▸ Text excerpt
******************************
Gut Microbiome Implicated in Healthy Aging and Longevity
The gut microbiome is an integral component of the body, but its importance in the human aging process is unclear. ISB researchers and their collaborators have identified distinct signatures in the gut microbiome that are associated with either healthy or unhealthy aging trajectories, which in turn predict survival in a population of older individuals. The work was just published in the journal Nature Metabolism.
The research team analyzed gut microbiome, phenotypic and clinical data from over 9,000 people – between the ages of 18 and 101 years old – across three independent cohorts. The team focused, in particular, on longitudinal data from a cohort of over 900 community-dwelling older individuals (78-98 years old), allowing them to track health and survival outcomes.
The data showed that gut microbiomes became increasingly unique (i.e. increasingly divergent from others) as individuals aged, starting in mid-to-late adulthood, which corresponded with a steady decline in the abundance of core bacterial genera (e.g. Bacteroides) that tend to be shared across humans.
******************************
Continue the gut microbiome article from the point where it ends. The listing isn't needed for anything here.

▸ Source material
******************************
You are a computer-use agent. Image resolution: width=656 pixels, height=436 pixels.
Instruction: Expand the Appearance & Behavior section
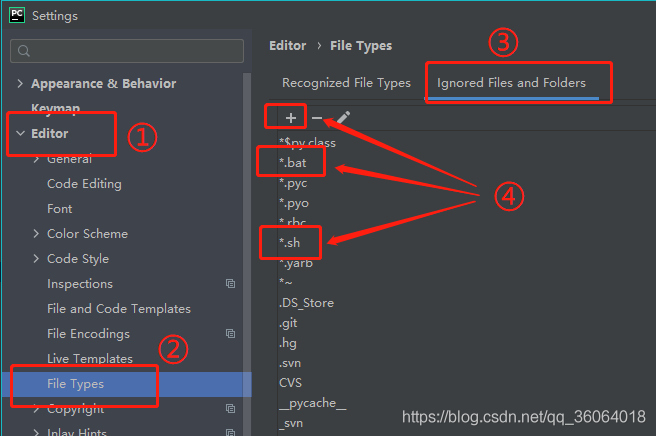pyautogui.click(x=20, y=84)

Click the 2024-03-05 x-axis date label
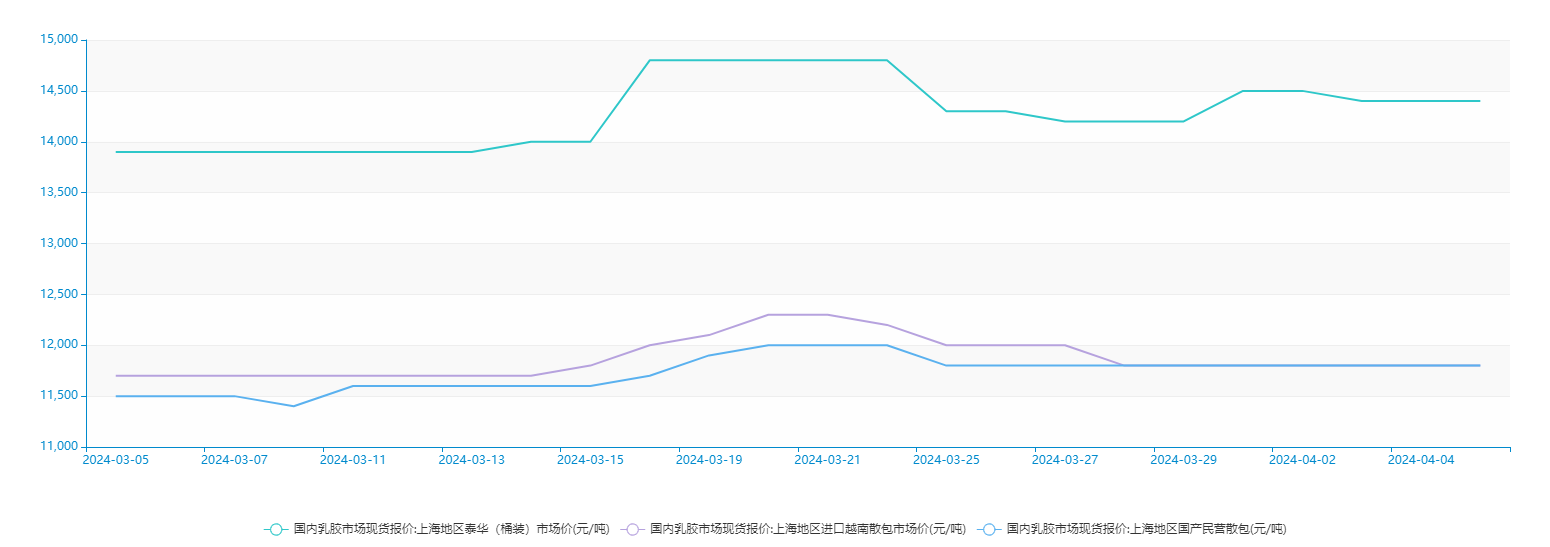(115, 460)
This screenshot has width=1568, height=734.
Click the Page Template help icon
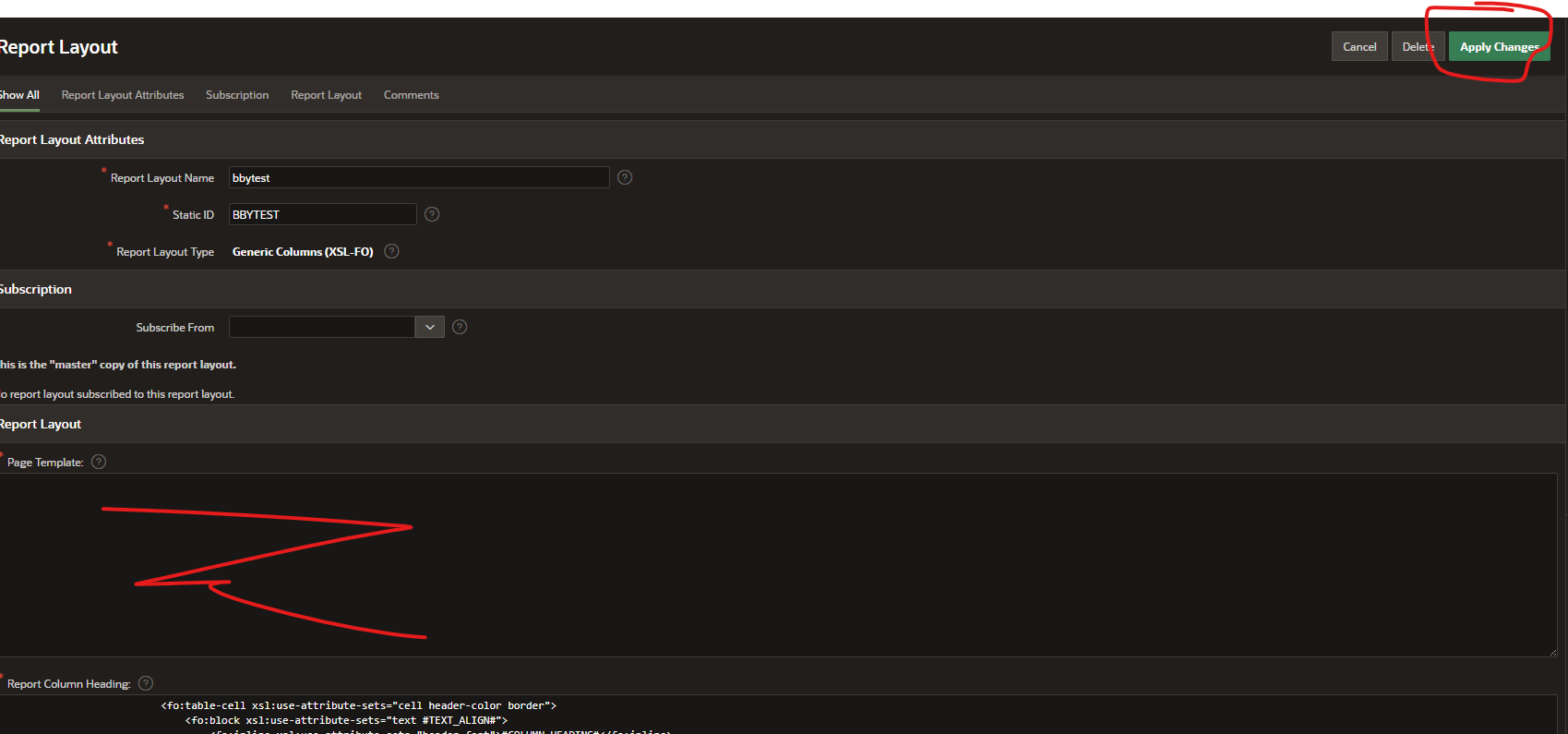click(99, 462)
******************************
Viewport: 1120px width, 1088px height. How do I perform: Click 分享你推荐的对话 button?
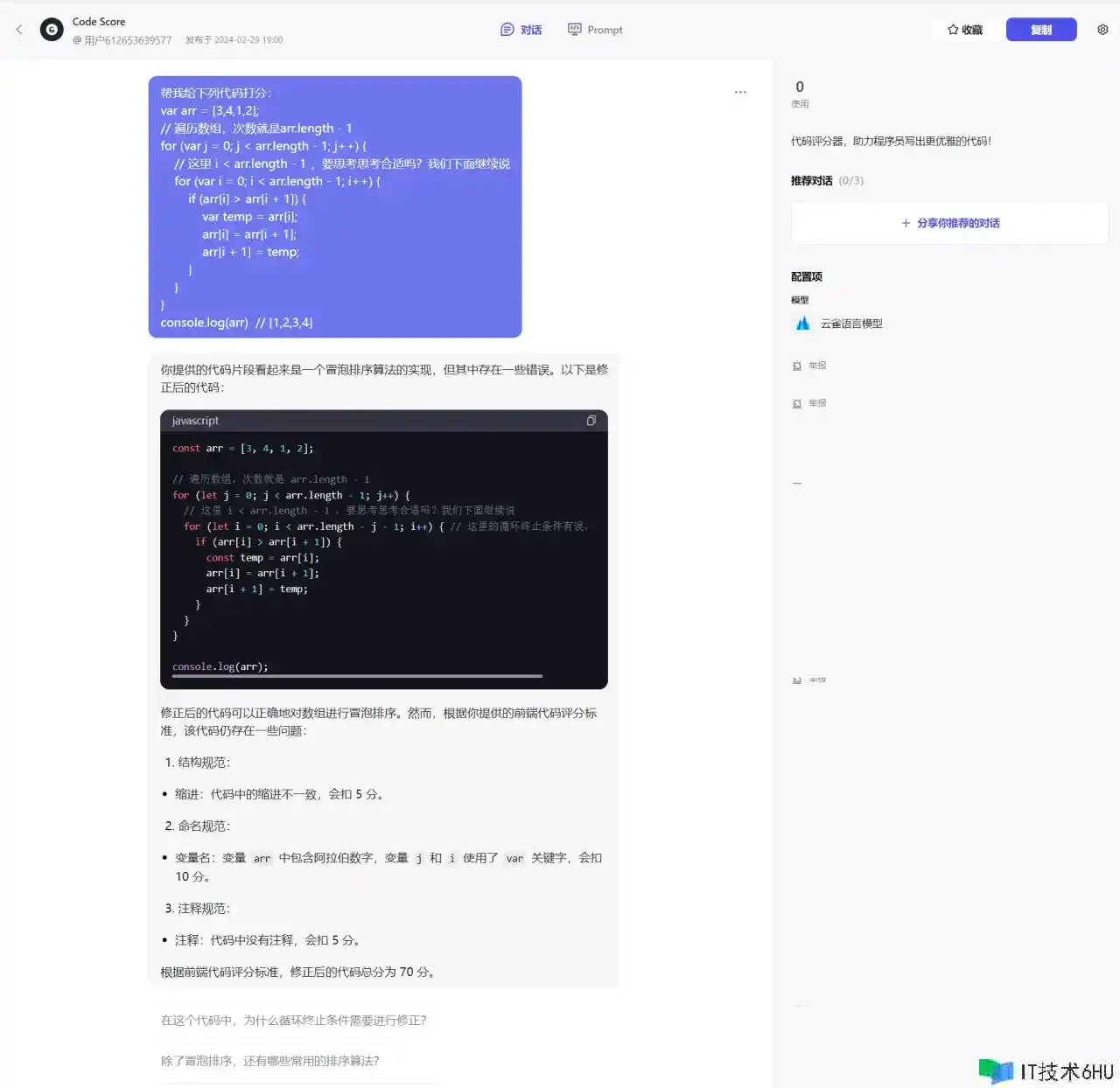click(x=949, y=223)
******************************
▸ Response to the task
Strikingly, while microbiomes became increasingly unique to each individual in healthy aging, the metabolic functions the microbiomes were carrying out shared common traits. This gut uniqueness signature was highly correlated with several microbially-derived metabolites in blood plasma, including one – tryptophan-derived indole – that has previously been shown to extend lifespan in mice. Blood levels of another metabolite – phenylacetylglutamine – showed the strongest association with uniqueness, and prior work has shown that this metabolite is indeed highly elevated in the blood of centenarians.
“Interestingly, this uniqueness pattern appears to start in mid-life – 40-50 years old – and is associated with a clear blood metabolomic signature, suggesting that these microbiome changes may not simply be diagnostic of healthy aging, but that they may also contribute directly to health as we age,” Wilmanski said. For example, indoles are known to reduce inflammation in the gut, and chronic inflammation is thought to be a major driver in the progression of aging-related morbidities.